I"d like to make two outrageous predictions on this: first that it will happen early next year; and secondly, that the Linux developer community will, virtually en masse, abandon the x86 in favor of the new machine.

The key reason for the new machine's rapid acceptance is that it will be a far better PC than its Wintel competitor. Not only is this product likely to be faster, cheaper, and more scalable than Wintel, but the critical factor is that the processor incorporates key RISC design ideas and thus inherits none of the security and bandwidth limitations of the x86 architecture.

From the technical perspective, furthermore, the cellular dispatch programming model offers Linux developers real benefits that go beyond simply being different or more secure. PC hacks, for example, should run unchanged on massive parallel supercomputers while desktop PCs will function as at least equal members in network games aimed at the playstation market.

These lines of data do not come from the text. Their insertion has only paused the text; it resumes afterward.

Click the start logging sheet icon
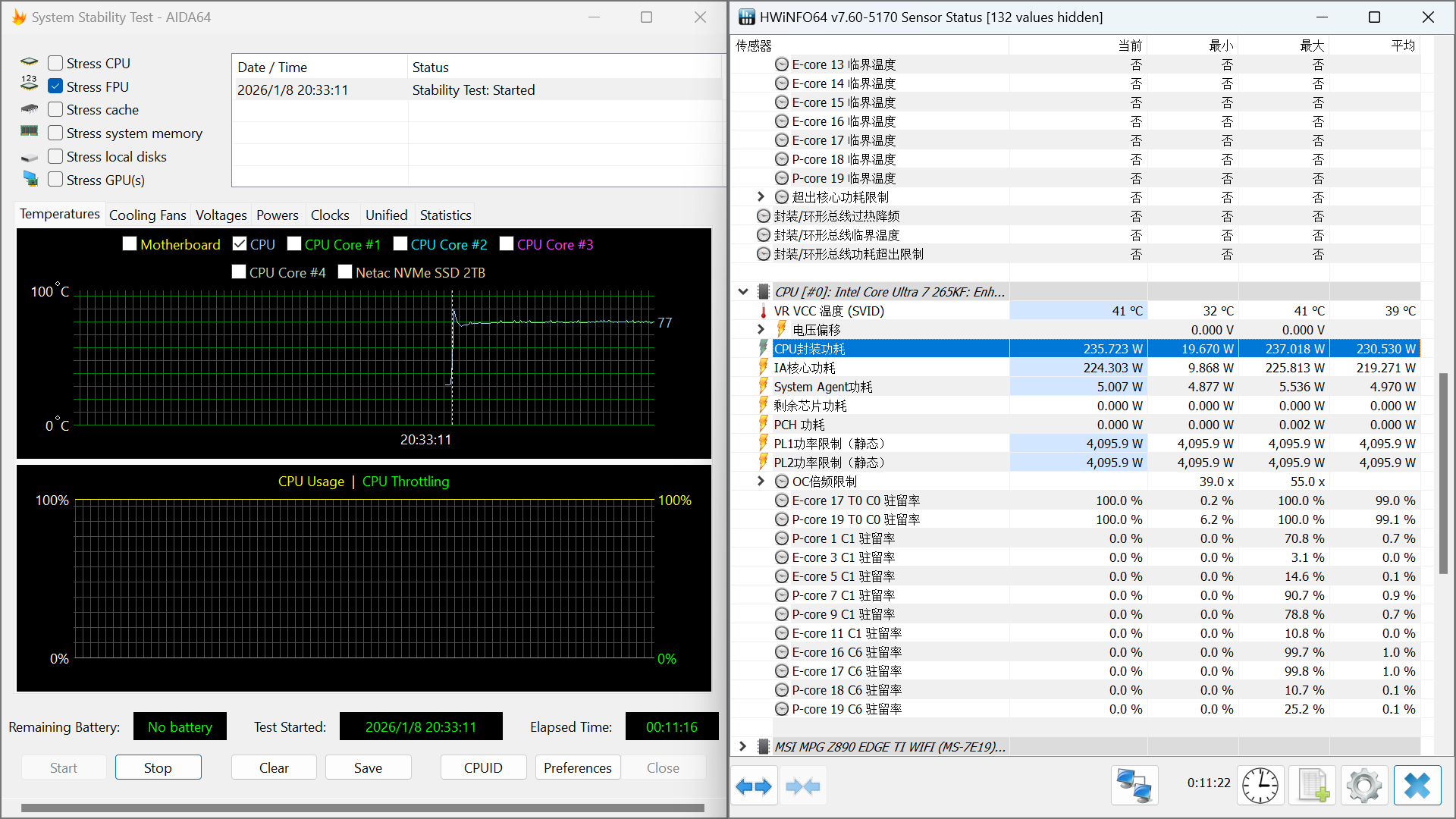The height and width of the screenshot is (819, 1456). point(1313,786)
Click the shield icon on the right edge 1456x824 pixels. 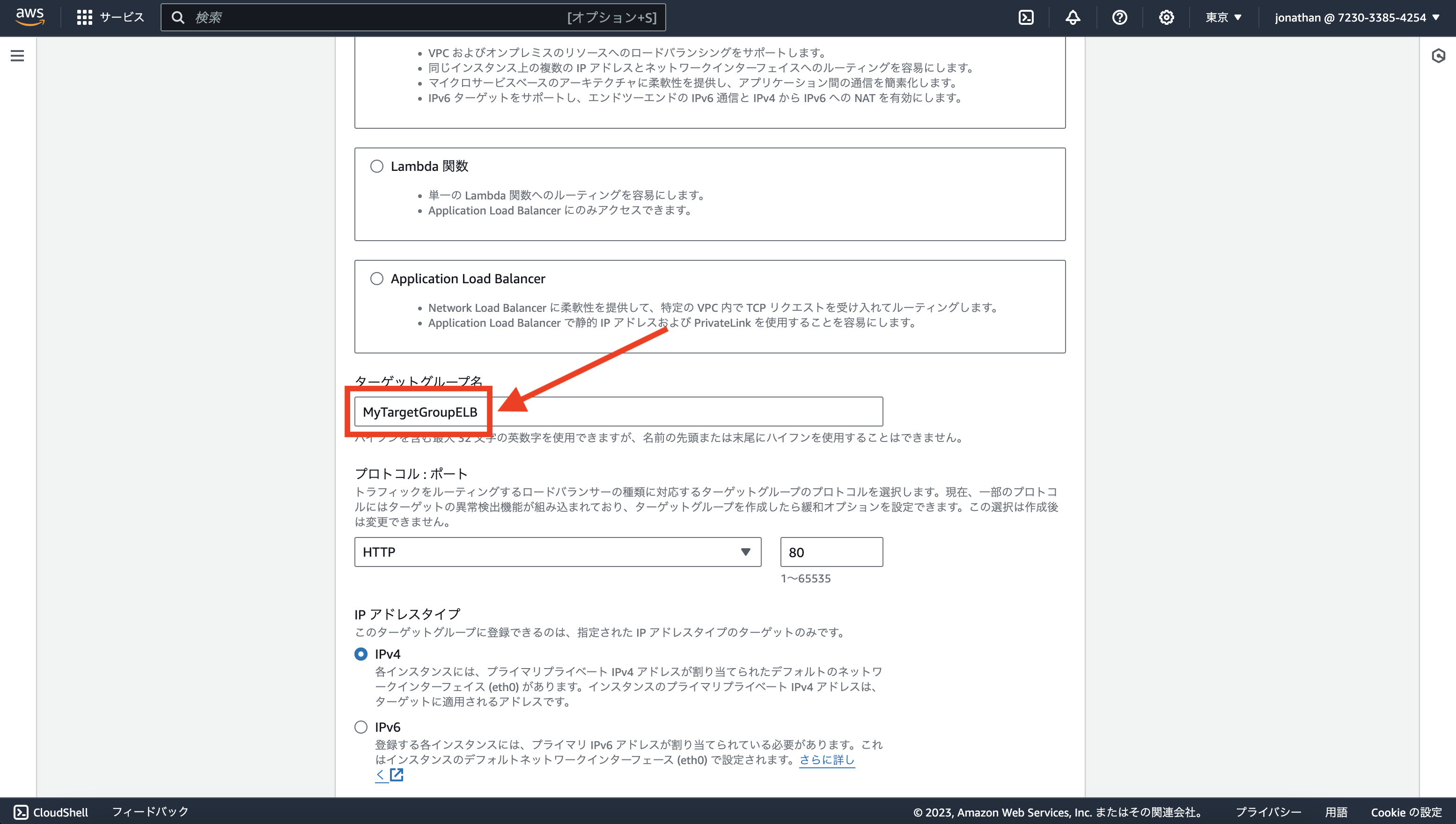(1439, 55)
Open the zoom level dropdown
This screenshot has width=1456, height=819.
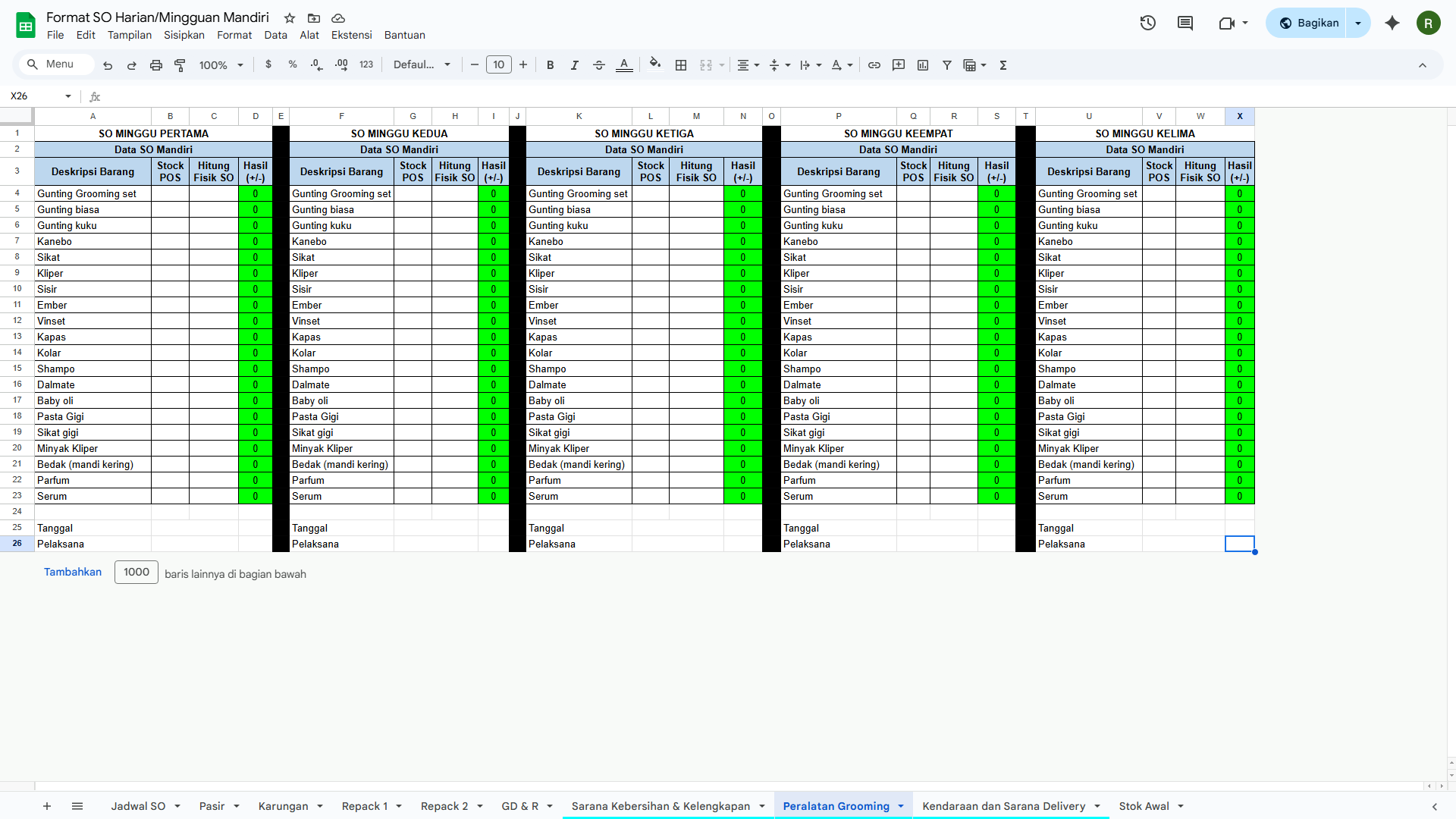pos(221,65)
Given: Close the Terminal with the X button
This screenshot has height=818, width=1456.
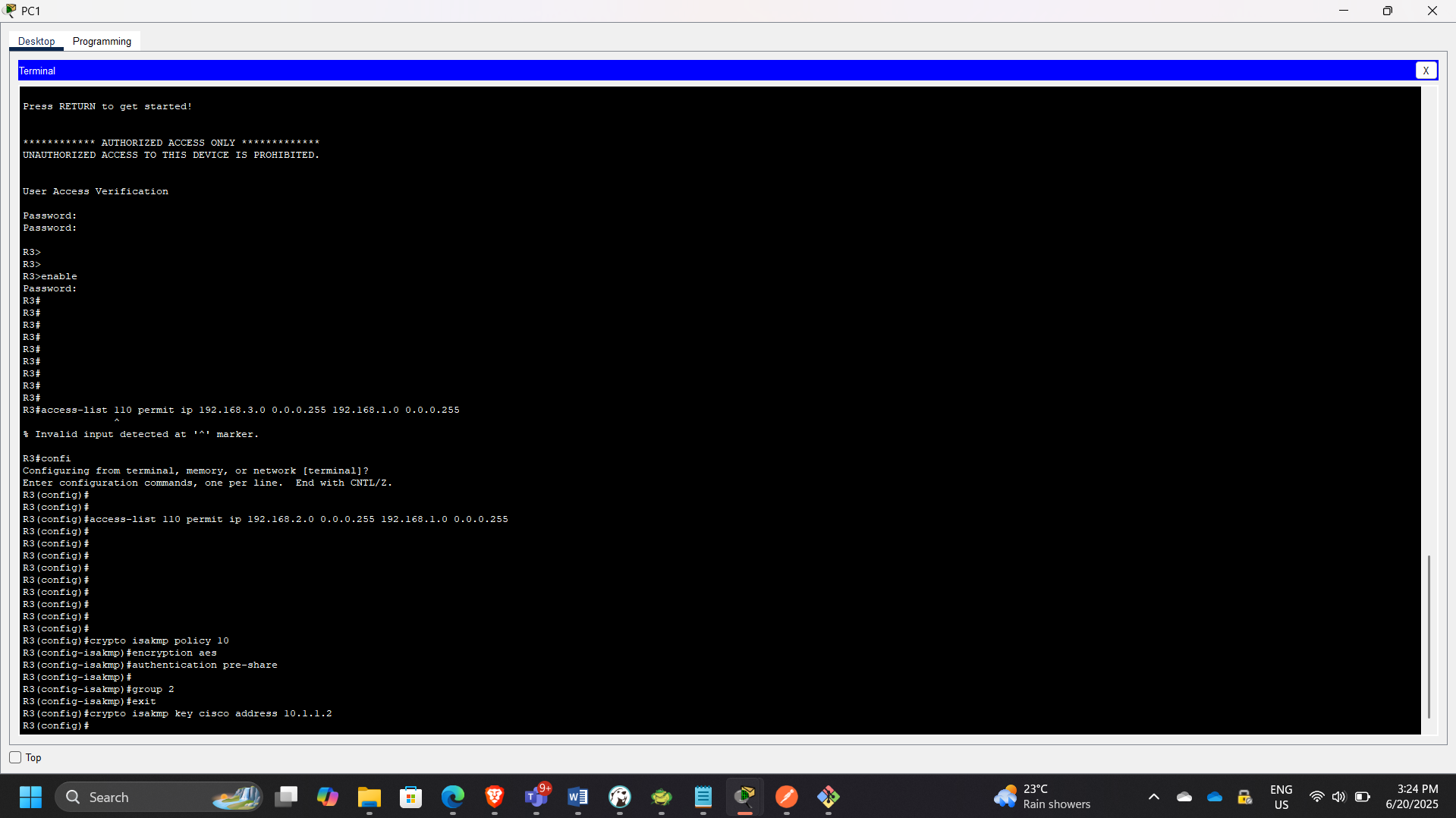Looking at the screenshot, I should click(1426, 70).
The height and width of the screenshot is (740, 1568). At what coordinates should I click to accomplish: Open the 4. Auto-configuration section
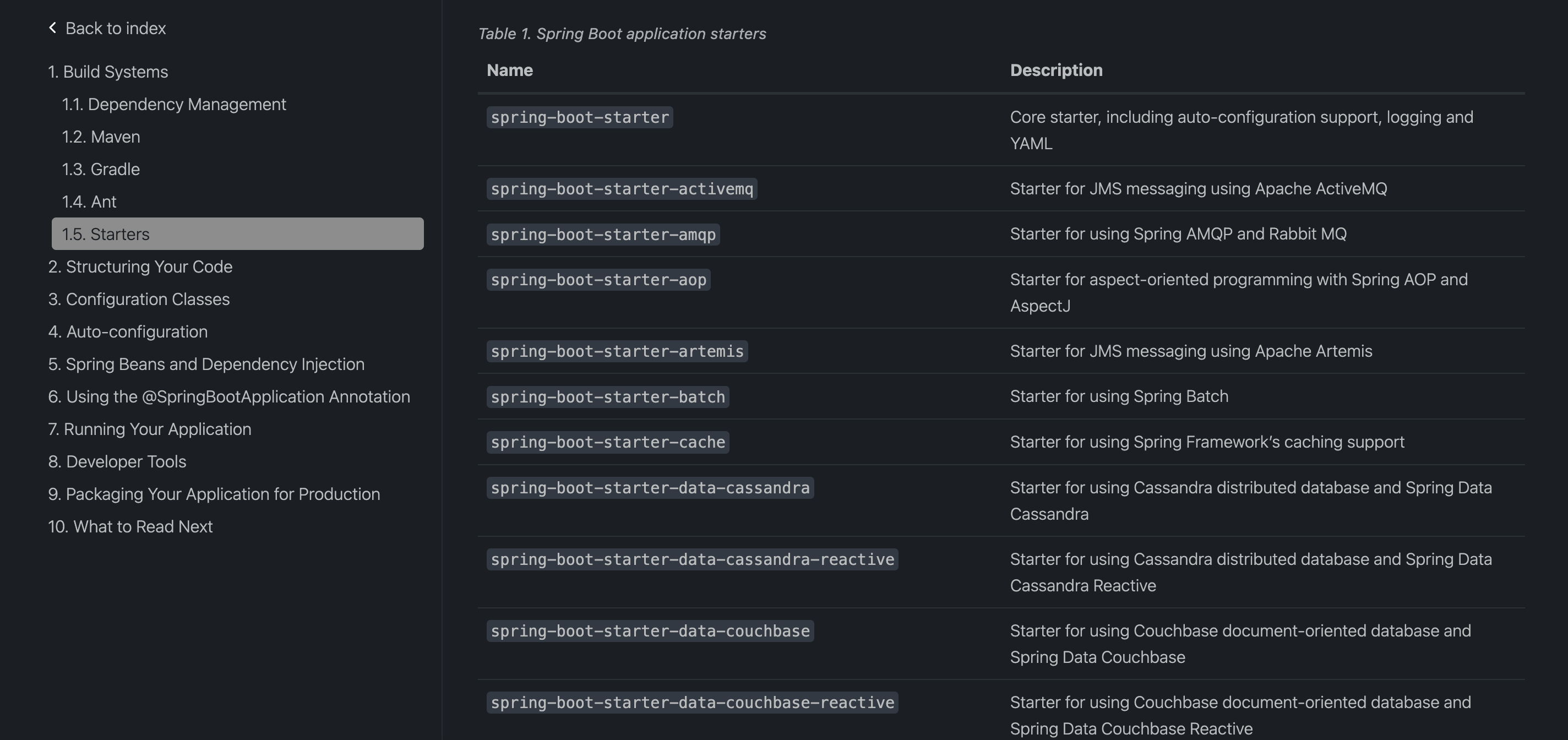pos(127,331)
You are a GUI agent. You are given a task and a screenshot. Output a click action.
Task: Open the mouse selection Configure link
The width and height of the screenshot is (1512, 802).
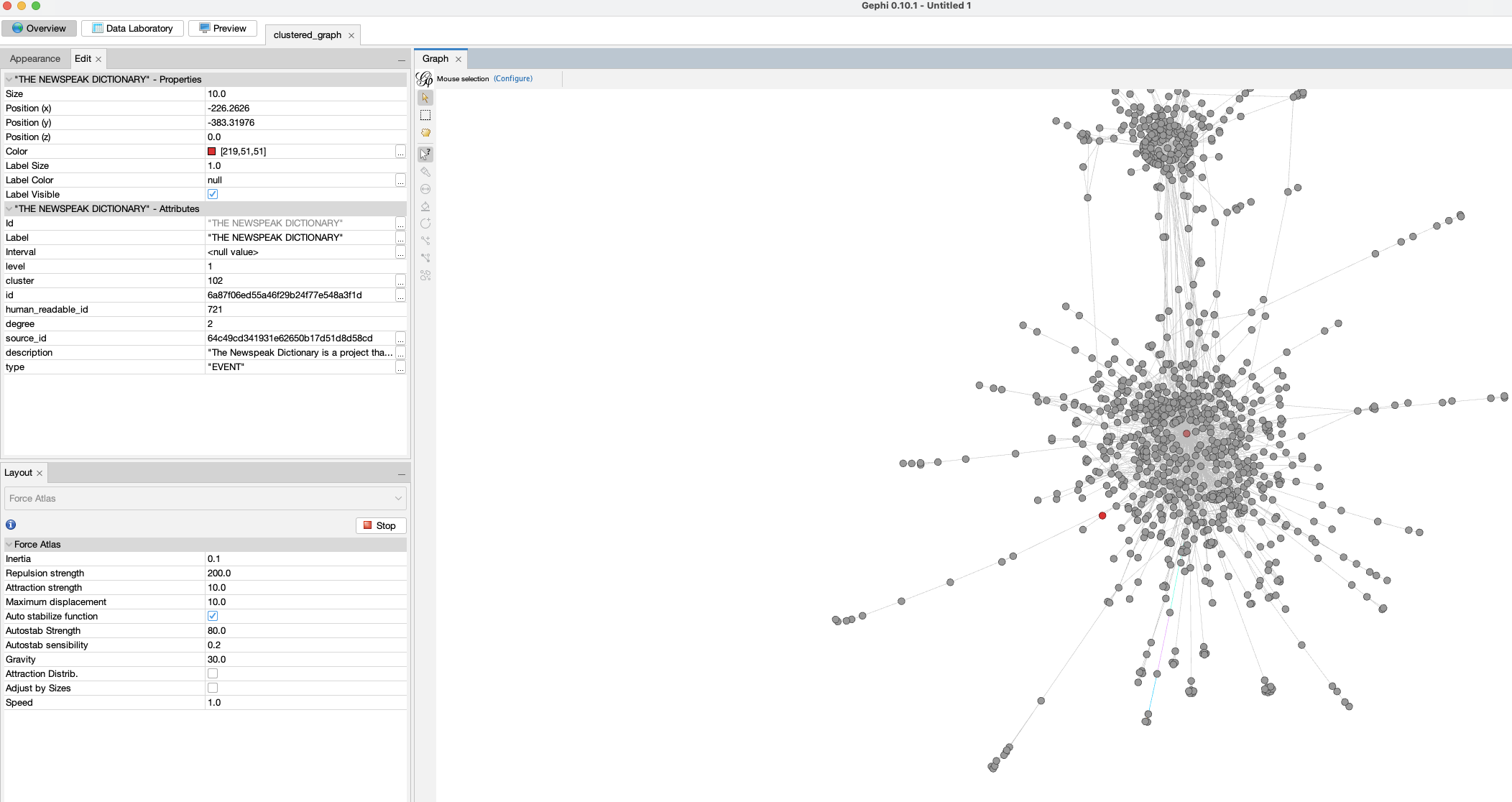512,78
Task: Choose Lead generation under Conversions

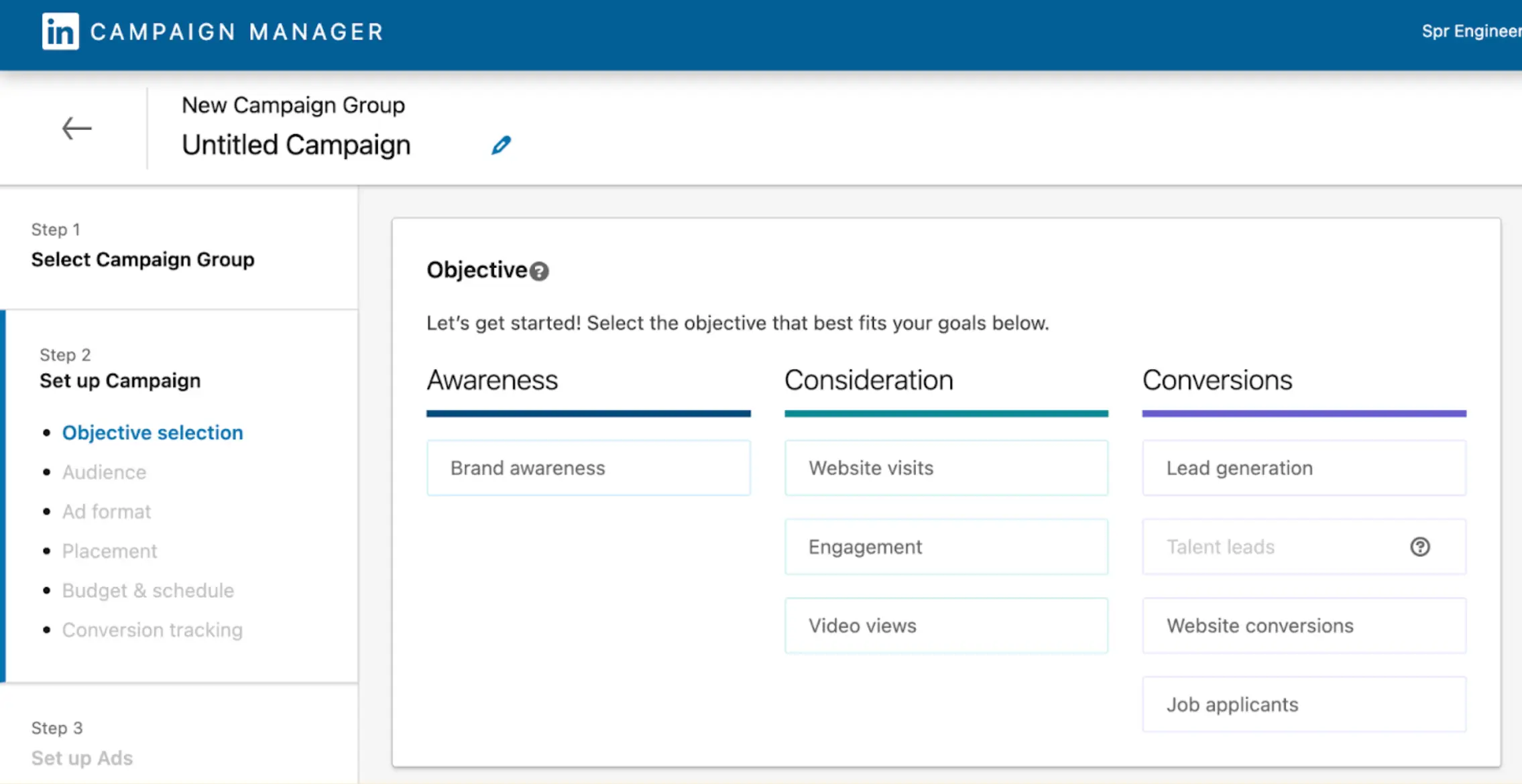Action: tap(1303, 468)
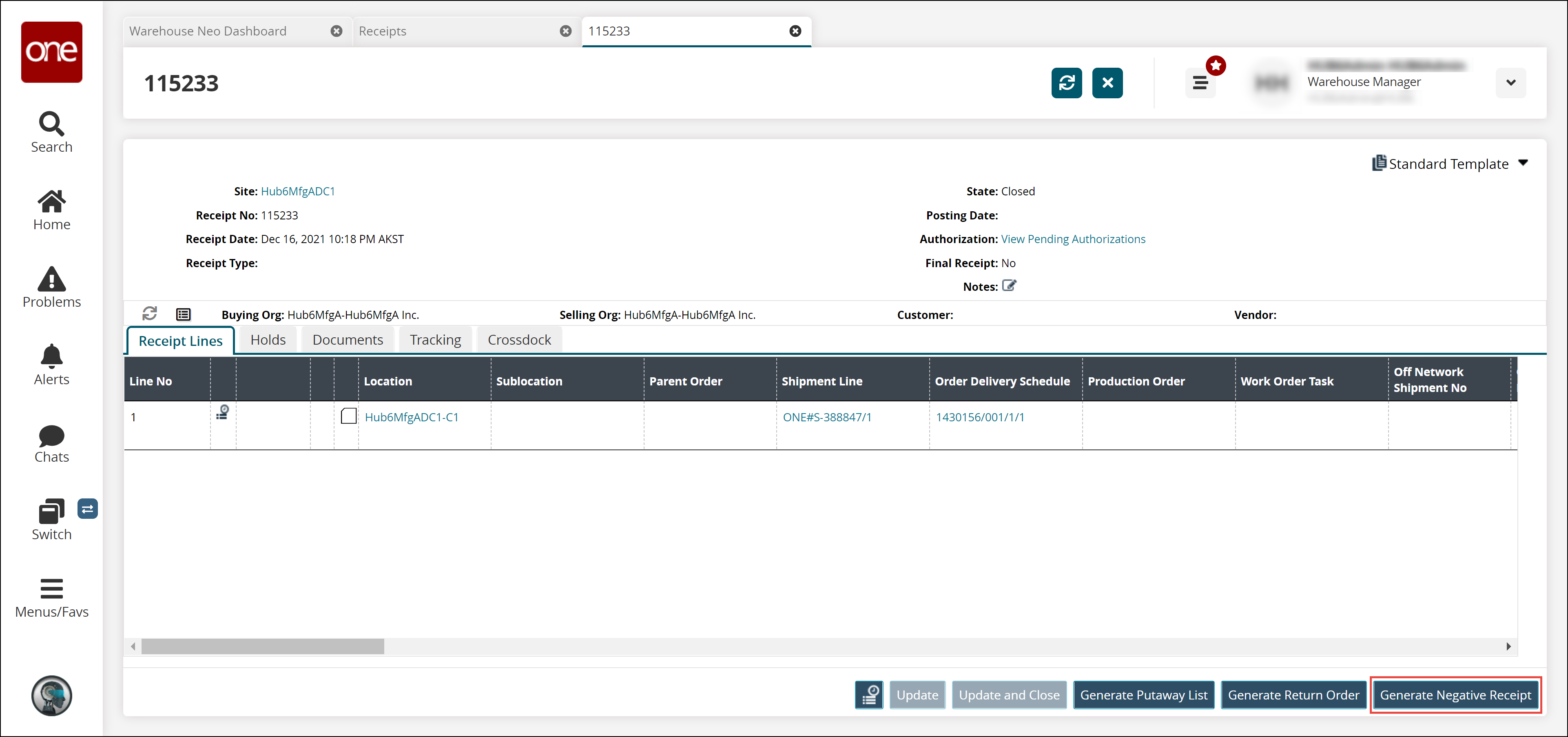Open the Switch windows icon
This screenshot has height=737, width=1568.
[51, 512]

Taken together these factors should make it a must have machine for both developers and users. If that happens it should be obvious that IBM's success will drive tremendous gains in Linux desktop market share but what's less obvious is that it will also kill further development of Linux on the x86. That will happen mainly because compatibility will be a one way street with software from the x86 world moving easily to the cell environment but the x86 unable to run software written to either the new graphics model or the GRID approach itself.

Cell is a technical winner but, more importantly, it can also be a strategic winner for IBM. IBM has been a bit player in the x86 world essentially since its introduction, losing money on nearly every Intel product it's sold since the late eighties and being essentially forced out of the desktop OS and applications markets by Microsoft.

As a result today's Wintel PC ecosystem bypasses IBM. The PC is fundamentally designed by Intel, made by contractors in places like Taiwan and South Korea, brought to functionality through Microsoft software, and sold into the English speaking markets predominantly by Dell and HP.

The Wintel oligopoly looks strong, but is extremely vulnerable because of Intel's failure to deliver on Itanium. Without a replacement for the x86, Wintel has no place to go but down - and neither IBM nor Sun, the two companies with technically successful CPU strategies in the works, have anything to to lose by accelerating that process.

From IBM's perspective, remember, just breaking the Wintel oligopoly wouldn't be a good idea if the new device cannibalised its own existing markets or created too great an imbalance with existing products. That's what's happening to Apple, for example, where IBM promised Steve Jobs a 3Ghz G5 by mid 2004 but won't deliver because doing so would create a problem for its own roll out of much slower PowerPC based gear to its customers.

In the case of the cell processor based PC, however, IBM isn't going after its own markets, it's going after Wintel's. Equally importantly, the requirement that developers adopt a new programming paradigm for it acts as a firewall that will protect IBM's traditional markets for years after the introduction of the new machine.

As a result IBM has much to gain and very little to lose by challenging for desktop PC supremacy.

The Linux community is in a similar position with respect to x86 based products. The x86 was adopted mainly because it was cheap and widely used, not because it has ever been anything better then third rate. The new IBM desktop, in contrast, will also be cheap and widely used - but at the top of its class in terms of design and performance with none of the security issues that plague the x86. It would be astonishing, therefore, if the majority of non commercial developers don't massively move to it - leaving Lintel, or Linux on Intel, the technology equivalent of a dead man walking.


Paul Murphy wrote and published The Unix Guide to Defenestration. Murphy is a 20-year veteran of the IT consulting industry.